I know this has been asked in various forms before, but so far I have failed to understand those answers properly. I've also read several papers discussing this, but I don't really get it.

I have an assignment in my algebraic structures class to find all groups of order 12. I know that there are 5; $Z_{12}, Z_2\times Z_2\times Z_3, A_4, D_6, Dic_{12}$. I have found the first three and shown that they are not isomorphic. So that leaves me $D_6\cong Z_2\times S_3$ (or $D_{12}$), the symmetries of a regular hexagon, and $Dic_{12}$, which I'm not familiar with.

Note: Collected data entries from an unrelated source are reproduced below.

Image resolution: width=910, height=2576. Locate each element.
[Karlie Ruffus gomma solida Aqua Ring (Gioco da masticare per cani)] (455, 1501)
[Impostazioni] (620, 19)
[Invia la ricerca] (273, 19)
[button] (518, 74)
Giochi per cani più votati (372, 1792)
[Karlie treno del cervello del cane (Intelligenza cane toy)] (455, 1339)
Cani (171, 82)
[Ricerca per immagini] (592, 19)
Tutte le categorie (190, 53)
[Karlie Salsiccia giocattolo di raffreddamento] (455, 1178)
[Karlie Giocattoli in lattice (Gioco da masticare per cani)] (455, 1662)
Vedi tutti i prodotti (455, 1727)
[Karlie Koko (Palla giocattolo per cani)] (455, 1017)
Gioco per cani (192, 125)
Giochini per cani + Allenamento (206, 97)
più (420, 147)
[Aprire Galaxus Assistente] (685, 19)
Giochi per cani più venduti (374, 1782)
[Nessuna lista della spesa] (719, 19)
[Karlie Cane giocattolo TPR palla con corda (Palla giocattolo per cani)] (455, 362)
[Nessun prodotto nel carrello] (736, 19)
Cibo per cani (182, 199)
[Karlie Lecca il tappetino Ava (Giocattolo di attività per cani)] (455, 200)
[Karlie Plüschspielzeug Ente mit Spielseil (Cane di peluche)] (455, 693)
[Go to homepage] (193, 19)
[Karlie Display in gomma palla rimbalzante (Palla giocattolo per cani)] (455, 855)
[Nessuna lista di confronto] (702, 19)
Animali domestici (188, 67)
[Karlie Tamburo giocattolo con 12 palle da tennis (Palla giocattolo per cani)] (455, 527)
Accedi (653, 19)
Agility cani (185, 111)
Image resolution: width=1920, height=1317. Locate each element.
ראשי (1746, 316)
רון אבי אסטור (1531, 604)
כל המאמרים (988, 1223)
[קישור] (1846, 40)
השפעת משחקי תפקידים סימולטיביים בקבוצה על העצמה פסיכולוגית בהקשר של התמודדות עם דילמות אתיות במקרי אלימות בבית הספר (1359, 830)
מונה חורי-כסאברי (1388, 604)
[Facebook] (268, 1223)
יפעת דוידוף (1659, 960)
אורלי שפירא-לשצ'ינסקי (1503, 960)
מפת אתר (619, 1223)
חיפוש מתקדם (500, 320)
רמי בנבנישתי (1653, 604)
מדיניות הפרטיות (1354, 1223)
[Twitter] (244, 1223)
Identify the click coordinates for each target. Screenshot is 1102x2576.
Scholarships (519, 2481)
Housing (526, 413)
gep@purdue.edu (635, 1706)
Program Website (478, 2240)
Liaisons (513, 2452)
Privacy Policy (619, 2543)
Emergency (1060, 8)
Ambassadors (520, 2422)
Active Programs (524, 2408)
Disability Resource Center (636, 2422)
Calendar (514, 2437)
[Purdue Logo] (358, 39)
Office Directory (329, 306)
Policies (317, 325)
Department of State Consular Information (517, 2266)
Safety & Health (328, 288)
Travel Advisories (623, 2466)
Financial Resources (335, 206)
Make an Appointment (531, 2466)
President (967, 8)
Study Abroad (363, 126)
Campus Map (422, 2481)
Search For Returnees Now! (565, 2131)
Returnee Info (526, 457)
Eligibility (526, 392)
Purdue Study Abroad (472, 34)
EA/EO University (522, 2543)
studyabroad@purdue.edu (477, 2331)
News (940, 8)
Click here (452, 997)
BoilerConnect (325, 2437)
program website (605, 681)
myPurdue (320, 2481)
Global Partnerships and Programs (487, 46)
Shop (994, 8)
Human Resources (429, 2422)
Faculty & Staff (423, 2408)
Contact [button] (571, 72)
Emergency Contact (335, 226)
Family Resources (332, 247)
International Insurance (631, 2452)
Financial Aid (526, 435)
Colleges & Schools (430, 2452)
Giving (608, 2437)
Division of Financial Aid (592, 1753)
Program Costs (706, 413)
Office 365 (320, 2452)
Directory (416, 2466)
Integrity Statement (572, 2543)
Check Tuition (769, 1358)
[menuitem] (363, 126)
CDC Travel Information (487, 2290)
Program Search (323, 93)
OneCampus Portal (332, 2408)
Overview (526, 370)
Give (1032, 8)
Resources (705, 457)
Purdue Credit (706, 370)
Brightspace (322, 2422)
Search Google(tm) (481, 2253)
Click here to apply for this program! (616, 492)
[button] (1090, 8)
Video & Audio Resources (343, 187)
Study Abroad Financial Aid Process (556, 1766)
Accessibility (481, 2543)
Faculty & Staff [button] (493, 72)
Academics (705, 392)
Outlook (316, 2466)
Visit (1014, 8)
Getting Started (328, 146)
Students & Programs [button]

Using Sylow's theorem I have that these two have 1 3-sylow subgroup and 3 2-sylow subgroups. The 3-sylow subgroup $P_3\cong Z_3$. The 2-sylow subgroups are either isomorphic to $Z_4$ or $Z_2\times Z_2$.

Case 1:
$P_3\cong Z_3$ and 2-sylow subgroups $\cong Z_4$ should give me $Dic_{12}=\{a,x|a^6=e, x^2=a^3, xax^{-1}=a^{-1}\}$ but I don't know how to show this.

Case 2:
$P_3\cong Z_3$ and 2-sylow subgroups $\cong Z_2\times Z_2$ should give me $D_6=\{a,x|a^6=x^2=e, xax=a^{-1}\}$ but I don't know how to show this either.

Best Answer

For Case 1, you have $P_3=\langle y \rangle$ with $|y|=3$ and $P_2 = \langle x \rangle$ with $|x|=4$.

Since $P_3 \lhd G$, we have $xyx^{-1} \in P$, so it must equal $y$ or $y^{-1}$. But we are assuming that $G$ is nonabelian, so $xyx^{-1}=y^{-1}$.

Hence $x^2yx^{-2}=xy^{-1}x^{-1} = y$, so $x^2$ (which has order $2$) commutes with $y$, and hence $a:=x^2y$ has order $6$.

Now $a^3=x^6y^3=x^2$ and $xax^{-1}=x(x^2y)x^{-1}=x^2y^{-1}=a^{-1}$. So $G$ is isomorphic to the group $\langle a,x \mid a^6=1,x^2=a^3,xax^{-1}=a^{-1}\rangle$, which is your definition of ${\rm Dic}_{12}$.

Maybe you could have another go at Case 2 yourself.